╭─ Source data

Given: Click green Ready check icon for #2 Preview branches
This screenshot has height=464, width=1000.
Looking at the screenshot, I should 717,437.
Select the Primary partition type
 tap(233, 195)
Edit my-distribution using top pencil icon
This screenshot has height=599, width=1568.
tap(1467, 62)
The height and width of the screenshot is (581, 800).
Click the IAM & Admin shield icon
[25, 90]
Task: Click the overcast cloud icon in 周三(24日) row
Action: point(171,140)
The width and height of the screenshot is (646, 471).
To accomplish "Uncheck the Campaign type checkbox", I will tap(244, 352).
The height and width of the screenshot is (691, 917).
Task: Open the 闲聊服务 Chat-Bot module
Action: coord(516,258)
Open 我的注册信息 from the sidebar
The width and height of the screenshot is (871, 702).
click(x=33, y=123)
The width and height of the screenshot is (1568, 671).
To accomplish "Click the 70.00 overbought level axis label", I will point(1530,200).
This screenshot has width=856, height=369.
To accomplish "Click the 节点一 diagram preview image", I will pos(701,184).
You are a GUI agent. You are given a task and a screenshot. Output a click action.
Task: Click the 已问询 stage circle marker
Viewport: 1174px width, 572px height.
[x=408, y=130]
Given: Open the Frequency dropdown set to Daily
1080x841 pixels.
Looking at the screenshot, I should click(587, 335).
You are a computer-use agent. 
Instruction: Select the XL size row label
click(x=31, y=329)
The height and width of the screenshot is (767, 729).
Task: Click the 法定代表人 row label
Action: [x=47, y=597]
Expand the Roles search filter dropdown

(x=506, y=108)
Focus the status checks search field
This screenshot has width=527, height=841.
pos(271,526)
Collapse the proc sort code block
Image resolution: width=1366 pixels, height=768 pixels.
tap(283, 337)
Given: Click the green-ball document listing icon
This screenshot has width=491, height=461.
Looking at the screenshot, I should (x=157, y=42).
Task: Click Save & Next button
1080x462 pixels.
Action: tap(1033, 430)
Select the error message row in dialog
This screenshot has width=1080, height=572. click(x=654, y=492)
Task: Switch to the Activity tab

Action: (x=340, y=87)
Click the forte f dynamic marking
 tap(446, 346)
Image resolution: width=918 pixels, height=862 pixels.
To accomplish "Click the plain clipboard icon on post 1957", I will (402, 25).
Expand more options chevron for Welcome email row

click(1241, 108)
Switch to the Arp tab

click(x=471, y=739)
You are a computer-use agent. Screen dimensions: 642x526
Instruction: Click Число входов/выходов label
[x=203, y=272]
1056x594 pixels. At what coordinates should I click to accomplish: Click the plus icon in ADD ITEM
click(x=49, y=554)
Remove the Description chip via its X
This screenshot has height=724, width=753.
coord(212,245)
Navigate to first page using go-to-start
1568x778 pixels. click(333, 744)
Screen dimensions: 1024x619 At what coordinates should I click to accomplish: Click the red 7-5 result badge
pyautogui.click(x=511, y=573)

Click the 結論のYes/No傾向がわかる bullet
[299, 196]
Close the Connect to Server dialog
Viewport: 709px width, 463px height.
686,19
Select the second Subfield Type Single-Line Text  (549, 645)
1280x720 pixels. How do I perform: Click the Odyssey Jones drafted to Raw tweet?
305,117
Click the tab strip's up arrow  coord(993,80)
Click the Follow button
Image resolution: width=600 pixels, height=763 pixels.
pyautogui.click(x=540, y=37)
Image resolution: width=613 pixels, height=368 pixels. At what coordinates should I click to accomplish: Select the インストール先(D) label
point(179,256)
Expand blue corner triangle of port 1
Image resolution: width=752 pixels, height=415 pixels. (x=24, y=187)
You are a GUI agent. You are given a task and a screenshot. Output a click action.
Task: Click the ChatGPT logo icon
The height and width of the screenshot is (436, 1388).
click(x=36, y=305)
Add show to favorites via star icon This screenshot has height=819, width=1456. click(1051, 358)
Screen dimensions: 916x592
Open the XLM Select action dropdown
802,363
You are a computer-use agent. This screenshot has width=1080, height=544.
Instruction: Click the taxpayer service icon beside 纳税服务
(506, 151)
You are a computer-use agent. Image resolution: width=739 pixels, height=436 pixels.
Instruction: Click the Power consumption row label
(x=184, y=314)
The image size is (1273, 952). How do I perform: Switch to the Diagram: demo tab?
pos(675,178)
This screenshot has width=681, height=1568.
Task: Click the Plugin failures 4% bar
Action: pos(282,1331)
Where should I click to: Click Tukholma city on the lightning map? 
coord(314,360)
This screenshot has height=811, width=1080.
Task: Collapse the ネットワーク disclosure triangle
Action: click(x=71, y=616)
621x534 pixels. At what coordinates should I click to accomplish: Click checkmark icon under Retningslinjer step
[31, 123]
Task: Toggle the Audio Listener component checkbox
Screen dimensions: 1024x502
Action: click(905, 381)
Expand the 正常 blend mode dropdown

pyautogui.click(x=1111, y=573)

╰─

**Work order**
Nothing in the records may change; output all of them exactly.

**Exercise response**
Given: Click green Ready check icon for #2 Preview branches
This screenshot has height=464, width=1000.
Looking at the screenshot, I should 717,437.
Select the Primary partition type
 tap(233, 195)
Edit my-distribution using top pencil icon
This screenshot has height=599, width=1568.
tap(1467, 62)
The height and width of the screenshot is (581, 800).
Click the IAM & Admin shield icon
[25, 90]
Task: Click the overcast cloud icon in 周三(24日) row
Action: point(171,140)
The width and height of the screenshot is (646, 471).
To accomplish "Uncheck the Campaign type checkbox", I will tap(244, 352).
The height and width of the screenshot is (691, 917).
Task: Open the 闲聊服务 Chat-Bot module
Action: coord(516,258)
Open 我的注册信息 from the sidebar
The width and height of the screenshot is (871, 702).
click(x=33, y=123)
The width and height of the screenshot is (1568, 671).
To accomplish "Click the 70.00 overbought level axis label", I will point(1530,200).
This screenshot has width=856, height=369.
To accomplish "Click the 节点一 diagram preview image", I will pos(701,184).
You are a GUI agent. You are given a task and a screenshot. Output a click action.
Task: Click the 已问询 stage circle marker
Viewport: 1174px width, 572px height.
[x=408, y=130]
Given: Open the Frequency dropdown set to Daily
1080x841 pixels.
Looking at the screenshot, I should click(587, 335).
You are a computer-use agent. 
Instruction: Select the XL size row label
click(x=31, y=329)
The height and width of the screenshot is (767, 729).
Task: Click the 法定代表人 row label
Action: [x=47, y=597]
Expand the Roles search filter dropdown

(x=506, y=108)
Focus the status checks search field
This screenshot has width=527, height=841.
pos(271,526)
Collapse the proc sort code block
Image resolution: width=1366 pixels, height=768 pixels.
tap(283, 337)
Given: Click the green-ball document listing icon
This screenshot has width=491, height=461.
Looking at the screenshot, I should (x=157, y=42).
Task: Click Save & Next button
1080x462 pixels.
Action: tap(1033, 430)
Select the error message row in dialog
This screenshot has width=1080, height=572. click(x=654, y=492)
Task: Switch to the Activity tab

Action: (x=340, y=87)
Click the forte f dynamic marking
 tap(446, 346)
Image resolution: width=918 pixels, height=862 pixels.
To accomplish "Click the plain clipboard icon on post 1957", I will (402, 25).
Expand more options chevron for Welcome email row

click(1241, 108)
Switch to the Arp tab

click(x=471, y=739)
You are a computer-use agent. Screen dimensions: 642x526
Instruction: Click Число входов/выходов label
[x=203, y=272]
1056x594 pixels. At what coordinates should I click to accomplish: Click the plus icon in ADD ITEM
click(x=49, y=554)
Remove the Description chip via its X
This screenshot has height=724, width=753.
coord(212,245)
Navigate to first page using go-to-start
1568x778 pixels. click(333, 744)
Screen dimensions: 1024x619 At what coordinates should I click to accomplish: Click the red 7-5 result badge
pyautogui.click(x=511, y=573)

Click the 結論のYes/No傾向がわかる bullet
[299, 196]
Close the Connect to Server dialog
Viewport: 709px width, 463px height.
686,19
Select the second Subfield Type Single-Line Text  (549, 645)
1280x720 pixels. How do I perform: Click the Odyssey Jones drafted to Raw tweet?
305,117
Click the tab strip's up arrow  coord(993,80)
Click the Follow button
Image resolution: width=600 pixels, height=763 pixels.
pyautogui.click(x=540, y=37)
Image resolution: width=613 pixels, height=368 pixels. At what coordinates should I click to accomplish: Select the インストール先(D) label
point(179,256)
Expand blue corner triangle of port 1
Image resolution: width=752 pixels, height=415 pixels. (x=24, y=187)
You are a GUI agent. You are given a task and a screenshot. Output a click action.
Task: Click the ChatGPT logo icon
The height and width of the screenshot is (436, 1388).
click(x=36, y=305)
Add show to favorites via star icon This screenshot has height=819, width=1456. click(1051, 358)
Screen dimensions: 916x592
Open the XLM Select action dropdown
802,363
You are a computer-use agent. This screenshot has width=1080, height=544.
Instruction: Click the taxpayer service icon beside 纳税服务
(506, 151)
You are a computer-use agent. Image resolution: width=739 pixels, height=436 pixels.
Instruction: Click the Power consumption row label
(x=184, y=314)
The image size is (1273, 952). How do I perform: Switch to the Diagram: demo tab?
pos(675,178)
This screenshot has width=681, height=1568.
Task: Click the Plugin failures 4% bar
Action: pos(282,1331)
Where should I click to: Click Tukholma city on the lightning map? 
coord(314,360)
This screenshot has height=811, width=1080.
Task: Collapse the ネットワーク disclosure triangle
Action: click(x=71, y=616)
621x534 pixels. At what coordinates should I click to accomplish: Click checkmark icon under Retningslinjer step
[31, 123]
Task: Toggle the Audio Listener component checkbox
Screen dimensions: 1024x502
Action: click(905, 381)
Expand the 正常 blend mode dropdown

pyautogui.click(x=1111, y=573)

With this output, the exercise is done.